The Secretary shall keep an accurate record of the proceedings of all the meetings and be prepared, upon request, to read the minutes of any business transacted, and may have charge of written correspondence. He/She will maintain a roster of the telephone numbers, addresses, and status of all members. The Board may delegate another Director to maintain such a roster.
Section 4.
The Treasurer shall receive all monies collected in the name of the Association and deposit same in a bank designated by the Board of Directors. He/She shall keep an accurate account thereof and at each business meeting render a current statement. He/She shall submit an Annual Report of all receipts and disbursements.
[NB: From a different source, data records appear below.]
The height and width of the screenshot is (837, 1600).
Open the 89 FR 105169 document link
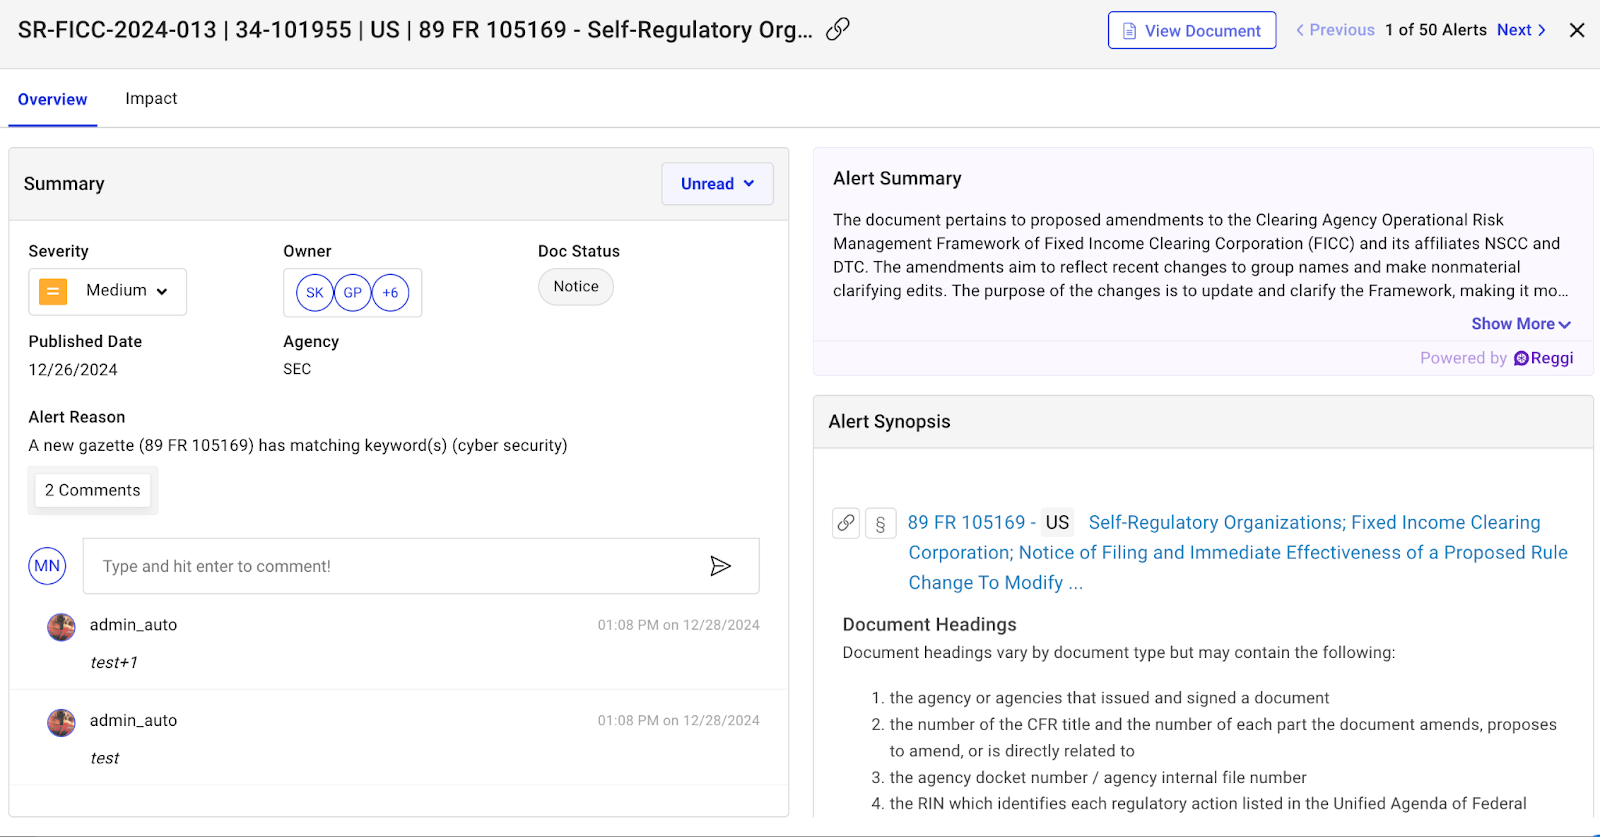click(965, 522)
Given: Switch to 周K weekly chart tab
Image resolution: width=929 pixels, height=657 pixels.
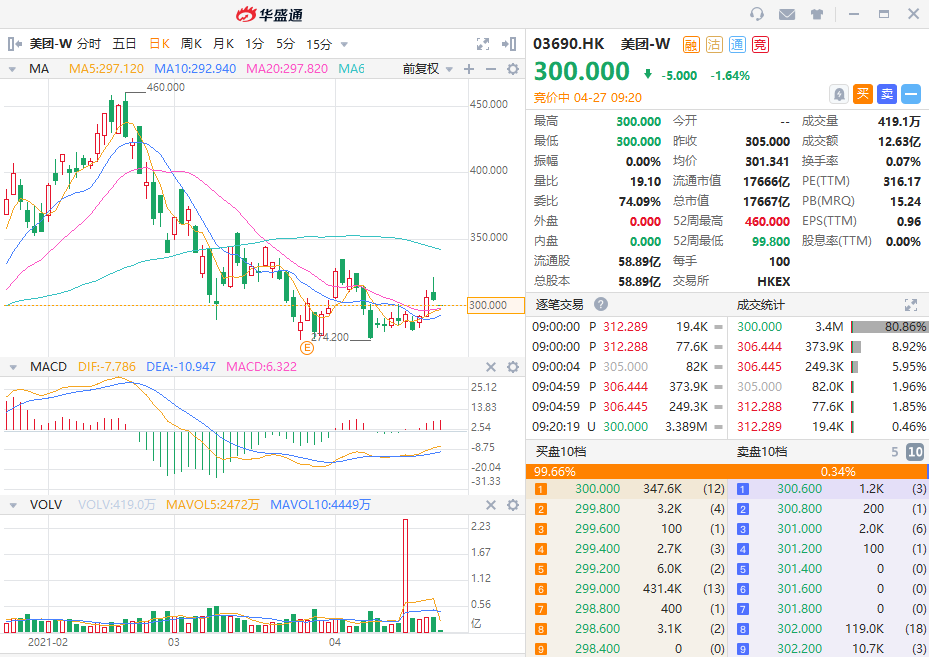Looking at the screenshot, I should (x=191, y=44).
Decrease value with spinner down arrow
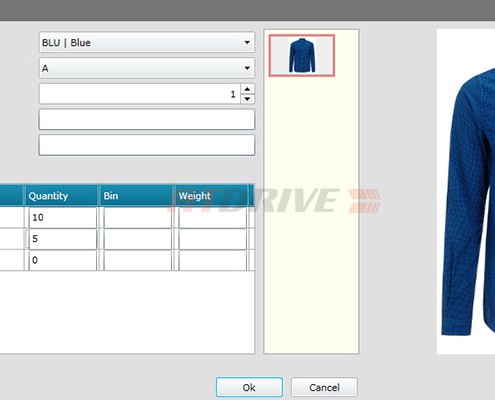The height and width of the screenshot is (400, 495). click(247, 99)
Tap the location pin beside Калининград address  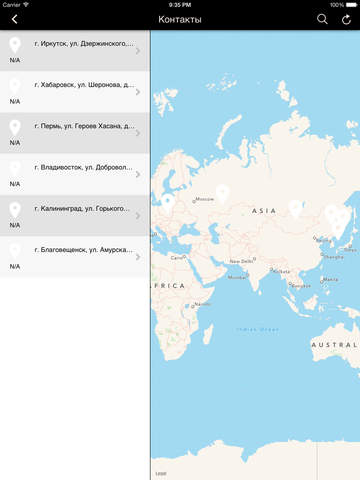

All checks upon the Association account shall bear the Treasurer’s signature and may be counter-signed by the President.
Section 5.
The Board of Directors may require of any of the Officers that they furnish a fidelity bond in such amount as the Board of Directors may prescribe, and the premium therefore shall be paid by the Association.
ARTICLE VI
Fees and Assessments
Section 1.
The Board of Directors shall determine annually the amount of the membership fee, if any, to be charged to members of the Association.
ARTICLE VII
Amendment of By-Laws
Section 1. The By-Laws may be amended or repealed, or new By-Laws
may be adopted, by the vote of a majority of the members present at any
meeting of the members.
ARTICLE VIII
Disposition of Assets
Section 1.
Upon any dissolution or winding up of the Association, after paying or adequately providing for the debts and obligations of the Association, the Board of Directors, or other persons in charge of the liquidation, shall dispose of any remaining assets by delivering the same to any non-profit organization selected by such liquidator, which has purposes similar to those of this Association, and which organization is then exempt from Federal income taxation. None of the earnings or property of this Association shall inure to the benefit of, or be distributable or distributed to, any member or other person or entity except of the kind hereinabove designated in this Article VIII.